The Spaces That Smart Growth Makes: Sustainability, Segregation, and Residential Change Across Greater Seattle

Publication Date

7-4-2014

Document Type

Article

Abstract

Sometimes interwoven in metropolitan practice, the discourses of sustainability, smart growth, and New Urbanism (NU) share a number of policy assumptions about the appropriate geographical anatomy of regulatory regimes and infrastructure investments. An important research question is how these policy assumptions relate empirically to extant geographies of racial and economic segregation within specific metropolitan regions. This paper addresses this question with empirical reference to Greater Seattle, one of the country’s most important “containment” regimes in which sustainability, smart growth, and NU are each valorized public policy agendas. Using residential permit data in the 1990s and 2000s, the analysis highlights the heterogeneous nature of the emergent landscapes of smart growth.

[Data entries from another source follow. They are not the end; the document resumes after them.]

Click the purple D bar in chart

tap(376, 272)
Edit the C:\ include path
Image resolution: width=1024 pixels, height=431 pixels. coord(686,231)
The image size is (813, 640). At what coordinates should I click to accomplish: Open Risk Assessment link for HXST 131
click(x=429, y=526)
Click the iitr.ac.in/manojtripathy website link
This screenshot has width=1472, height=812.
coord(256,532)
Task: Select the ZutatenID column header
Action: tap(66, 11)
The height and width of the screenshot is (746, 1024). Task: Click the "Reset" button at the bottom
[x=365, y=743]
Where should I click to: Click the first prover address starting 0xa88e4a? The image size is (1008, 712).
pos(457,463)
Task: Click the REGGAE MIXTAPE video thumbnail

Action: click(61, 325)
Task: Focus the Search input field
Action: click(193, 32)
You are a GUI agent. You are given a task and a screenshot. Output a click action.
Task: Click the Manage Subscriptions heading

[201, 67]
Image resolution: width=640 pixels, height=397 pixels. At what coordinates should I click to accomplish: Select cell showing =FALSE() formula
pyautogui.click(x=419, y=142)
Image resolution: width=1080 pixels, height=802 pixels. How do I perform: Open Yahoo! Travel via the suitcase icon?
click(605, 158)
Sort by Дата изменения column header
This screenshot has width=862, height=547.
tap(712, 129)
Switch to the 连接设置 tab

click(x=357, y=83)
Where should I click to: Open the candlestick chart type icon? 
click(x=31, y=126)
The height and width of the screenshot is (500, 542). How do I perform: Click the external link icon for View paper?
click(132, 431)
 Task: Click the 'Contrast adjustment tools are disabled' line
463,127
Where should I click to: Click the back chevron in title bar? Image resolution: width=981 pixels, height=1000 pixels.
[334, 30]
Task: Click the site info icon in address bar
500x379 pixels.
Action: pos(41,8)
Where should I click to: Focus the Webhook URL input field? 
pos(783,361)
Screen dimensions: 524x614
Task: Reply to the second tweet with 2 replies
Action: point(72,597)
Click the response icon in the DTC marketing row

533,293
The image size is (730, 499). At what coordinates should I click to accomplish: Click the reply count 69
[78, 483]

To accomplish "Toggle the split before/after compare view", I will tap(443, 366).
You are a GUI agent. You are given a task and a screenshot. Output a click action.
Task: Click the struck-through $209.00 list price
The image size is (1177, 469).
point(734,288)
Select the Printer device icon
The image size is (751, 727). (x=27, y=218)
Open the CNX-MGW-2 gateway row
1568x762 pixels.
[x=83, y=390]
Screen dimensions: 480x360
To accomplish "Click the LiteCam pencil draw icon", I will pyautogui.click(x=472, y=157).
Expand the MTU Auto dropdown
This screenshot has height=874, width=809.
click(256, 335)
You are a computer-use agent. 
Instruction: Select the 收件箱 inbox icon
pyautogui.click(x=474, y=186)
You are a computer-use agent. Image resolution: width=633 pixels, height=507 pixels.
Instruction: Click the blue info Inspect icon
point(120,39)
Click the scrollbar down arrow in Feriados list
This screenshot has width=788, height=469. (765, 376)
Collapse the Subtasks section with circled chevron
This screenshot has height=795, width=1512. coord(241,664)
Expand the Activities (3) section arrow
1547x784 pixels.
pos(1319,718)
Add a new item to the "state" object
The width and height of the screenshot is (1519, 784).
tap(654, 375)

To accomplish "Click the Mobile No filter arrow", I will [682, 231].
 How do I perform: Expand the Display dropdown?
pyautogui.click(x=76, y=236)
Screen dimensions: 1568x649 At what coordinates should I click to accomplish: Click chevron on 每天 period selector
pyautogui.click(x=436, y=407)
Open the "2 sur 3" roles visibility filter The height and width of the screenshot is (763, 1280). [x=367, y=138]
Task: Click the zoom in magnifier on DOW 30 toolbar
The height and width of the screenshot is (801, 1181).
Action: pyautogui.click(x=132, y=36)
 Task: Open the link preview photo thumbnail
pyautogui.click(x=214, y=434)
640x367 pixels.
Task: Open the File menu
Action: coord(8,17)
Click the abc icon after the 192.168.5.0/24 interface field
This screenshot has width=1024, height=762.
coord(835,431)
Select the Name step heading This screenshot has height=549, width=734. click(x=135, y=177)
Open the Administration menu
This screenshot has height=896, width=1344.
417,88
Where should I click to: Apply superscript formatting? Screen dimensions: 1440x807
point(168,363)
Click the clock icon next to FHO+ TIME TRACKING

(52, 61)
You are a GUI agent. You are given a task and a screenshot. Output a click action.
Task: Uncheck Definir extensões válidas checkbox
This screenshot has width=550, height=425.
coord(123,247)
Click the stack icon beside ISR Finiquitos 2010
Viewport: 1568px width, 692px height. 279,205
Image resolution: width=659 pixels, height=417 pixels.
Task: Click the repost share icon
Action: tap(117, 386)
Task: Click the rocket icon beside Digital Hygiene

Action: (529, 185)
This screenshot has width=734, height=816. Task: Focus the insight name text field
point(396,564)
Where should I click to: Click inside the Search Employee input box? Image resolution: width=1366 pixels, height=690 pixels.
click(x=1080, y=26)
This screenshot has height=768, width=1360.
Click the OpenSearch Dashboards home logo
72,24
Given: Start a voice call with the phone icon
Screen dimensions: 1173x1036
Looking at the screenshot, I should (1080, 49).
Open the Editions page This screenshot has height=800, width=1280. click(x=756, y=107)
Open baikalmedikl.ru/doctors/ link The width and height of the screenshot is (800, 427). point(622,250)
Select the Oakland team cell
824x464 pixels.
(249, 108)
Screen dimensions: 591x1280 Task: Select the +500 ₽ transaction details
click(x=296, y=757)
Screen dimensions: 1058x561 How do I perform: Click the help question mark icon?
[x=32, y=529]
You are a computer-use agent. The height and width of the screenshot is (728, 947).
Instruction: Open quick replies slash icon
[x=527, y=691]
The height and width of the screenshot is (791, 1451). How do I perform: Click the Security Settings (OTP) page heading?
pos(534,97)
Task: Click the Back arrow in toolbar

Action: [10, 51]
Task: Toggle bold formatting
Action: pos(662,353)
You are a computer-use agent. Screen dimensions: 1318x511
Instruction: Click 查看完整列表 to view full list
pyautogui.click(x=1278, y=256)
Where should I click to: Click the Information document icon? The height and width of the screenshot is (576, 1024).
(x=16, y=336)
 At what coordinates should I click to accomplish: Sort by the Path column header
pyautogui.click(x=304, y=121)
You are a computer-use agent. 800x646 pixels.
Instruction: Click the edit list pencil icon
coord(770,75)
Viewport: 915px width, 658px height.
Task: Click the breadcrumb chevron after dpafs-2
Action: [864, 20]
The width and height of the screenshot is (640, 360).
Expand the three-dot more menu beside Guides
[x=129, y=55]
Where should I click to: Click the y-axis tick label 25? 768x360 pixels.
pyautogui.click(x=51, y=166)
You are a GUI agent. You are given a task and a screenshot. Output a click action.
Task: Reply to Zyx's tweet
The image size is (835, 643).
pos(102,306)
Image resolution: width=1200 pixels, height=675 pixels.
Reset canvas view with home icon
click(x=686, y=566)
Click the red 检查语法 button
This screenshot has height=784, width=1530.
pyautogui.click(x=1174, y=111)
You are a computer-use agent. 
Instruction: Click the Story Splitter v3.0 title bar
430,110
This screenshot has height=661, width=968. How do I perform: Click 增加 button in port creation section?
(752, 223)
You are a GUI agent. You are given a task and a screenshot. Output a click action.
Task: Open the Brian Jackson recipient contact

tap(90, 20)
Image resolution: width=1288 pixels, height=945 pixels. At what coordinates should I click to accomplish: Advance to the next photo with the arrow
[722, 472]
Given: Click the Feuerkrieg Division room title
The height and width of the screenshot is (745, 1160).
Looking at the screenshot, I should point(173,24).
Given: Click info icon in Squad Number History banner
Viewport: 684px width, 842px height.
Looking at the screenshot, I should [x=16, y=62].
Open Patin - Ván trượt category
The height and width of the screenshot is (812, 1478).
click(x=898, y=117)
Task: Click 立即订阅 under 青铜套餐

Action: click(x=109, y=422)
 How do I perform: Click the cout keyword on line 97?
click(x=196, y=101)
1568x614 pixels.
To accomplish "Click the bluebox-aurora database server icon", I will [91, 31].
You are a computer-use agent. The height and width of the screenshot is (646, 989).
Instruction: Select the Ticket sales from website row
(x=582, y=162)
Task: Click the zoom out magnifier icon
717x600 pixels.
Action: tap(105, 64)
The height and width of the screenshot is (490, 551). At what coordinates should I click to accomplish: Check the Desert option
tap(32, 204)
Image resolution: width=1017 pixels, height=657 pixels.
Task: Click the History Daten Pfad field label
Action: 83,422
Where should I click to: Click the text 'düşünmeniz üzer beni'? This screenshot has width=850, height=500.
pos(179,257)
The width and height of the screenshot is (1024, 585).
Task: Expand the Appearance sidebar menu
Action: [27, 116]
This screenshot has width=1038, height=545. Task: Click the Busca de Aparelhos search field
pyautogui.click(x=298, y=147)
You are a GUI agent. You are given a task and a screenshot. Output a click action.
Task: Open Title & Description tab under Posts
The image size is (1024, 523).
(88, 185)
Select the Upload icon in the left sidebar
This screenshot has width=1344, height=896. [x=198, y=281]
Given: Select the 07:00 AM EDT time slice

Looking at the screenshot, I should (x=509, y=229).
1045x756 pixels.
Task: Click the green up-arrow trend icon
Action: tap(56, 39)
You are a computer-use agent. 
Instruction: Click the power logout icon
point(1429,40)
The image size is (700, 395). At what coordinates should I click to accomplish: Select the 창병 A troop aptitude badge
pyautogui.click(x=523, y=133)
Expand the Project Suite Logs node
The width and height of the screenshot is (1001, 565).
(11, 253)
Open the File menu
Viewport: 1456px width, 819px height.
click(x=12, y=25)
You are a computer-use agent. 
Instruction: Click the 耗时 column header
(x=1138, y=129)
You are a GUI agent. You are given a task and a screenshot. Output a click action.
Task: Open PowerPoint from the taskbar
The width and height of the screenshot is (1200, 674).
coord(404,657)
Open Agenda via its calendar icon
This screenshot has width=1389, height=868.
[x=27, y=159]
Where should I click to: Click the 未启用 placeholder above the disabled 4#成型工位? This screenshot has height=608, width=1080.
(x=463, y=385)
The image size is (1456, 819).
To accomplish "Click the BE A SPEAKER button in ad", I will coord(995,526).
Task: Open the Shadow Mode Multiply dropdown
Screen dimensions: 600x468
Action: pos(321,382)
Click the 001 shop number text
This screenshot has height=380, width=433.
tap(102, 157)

In the new morphology of smart growth landscapes, density, (de)segregation, class, race, land recycling, regional-scale compactness, and other key dynamics appear to be combining in complex and at times surprising ways.

Publication Title

Urban Geography

Volume

35

Issue

5

First Page

691

Last Page

714

DOI

10.1080/02723638.2014.916905

Version

pre-print, post-print (with 12 month embargo)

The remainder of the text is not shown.